The problem with this approach, he argues, is that it maintains an us-them distinction: the white institution is reaching out to the diverse population. To really engage, the institution has to become diverse itself: When Finkelpearl arrived at the Queens Museum, there might have been lots of Hispanics cleaning the building or providing security but there was nobody on the "upstairs" staff – that is, the museum professionals who created and marketed the programming – who spoke Spanish as a first language; by the time he left, nine out of those 50 staffers were Spanish-speakers.

One of the clearest messages Finklepearl had for Canadian institutions that are facing similar issues is that they must see every new hire as opportunity to diversify staff. Organizations with diverse staff reliably attract more diverse audiences, he said.

And, at the Queens Museum, his definition of diverse hiring was not simply about ethnicity; figuring that art curators did not necessarily know about engagement, he began hiring community organizers to develop art-based programming that would draw in groups such as undocumented immigrant workers or transgender youth. The museum began doing off-site programming in a public plaza, including dance performances and craft shows from local immigrant communities as well as booths run by relevant social service organizations. In short, Finklepearl turned an art museum into something that looks a lot more like a community centre.

Now, he is applying a similar philosophy in the city's department of cultural affairs, where he oversees relations with the 33 New York cultural organizations that operate out of city-owned premises, including the American Museum of Natural History, Carnegie Hall and several botanical gardens and zoos. New York has a municipal identification card that is available to undocumented immigrants: one of Finkelpearl's initiatives has been offering free membership in the city's cultural organizations to people with the card – who tend to avoid all public institutions because they fear deportation. The city has also recently collaborated with the City University of New York to offer students paid internships with cultural institutions as a way of naturally diversifying the arts hiring pool.

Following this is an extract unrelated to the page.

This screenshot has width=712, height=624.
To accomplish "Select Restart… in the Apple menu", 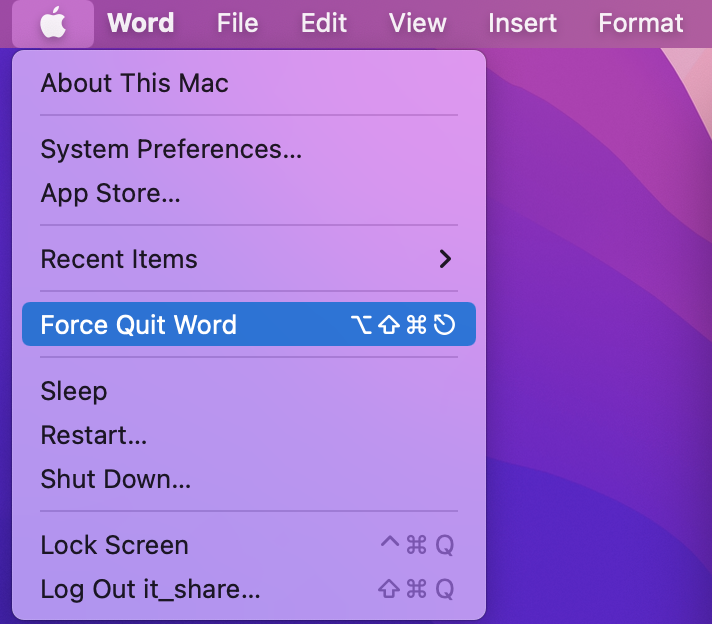I will coord(93,435).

Meanwhile, Finkelpearl is hoping to collaborate more with public libraries – which, he points out, are more democratically distributed around a city than arts institutions are – and increase arts participation by people with disabilities. He also wants to work with the Mayor's Office of Media and Entertainment, which oversees relations with Broadway and the film industry, thus pushing diversity initiatives across the non-profit divide into the commercial realm.

Meanwhile, back in Queens, his legacy lives on: This weekend, the museum is offering free admission, art-making for adults and children, and information about community resources for anybody who might be feeling vulnerable. It is calling the event an "open house for unity."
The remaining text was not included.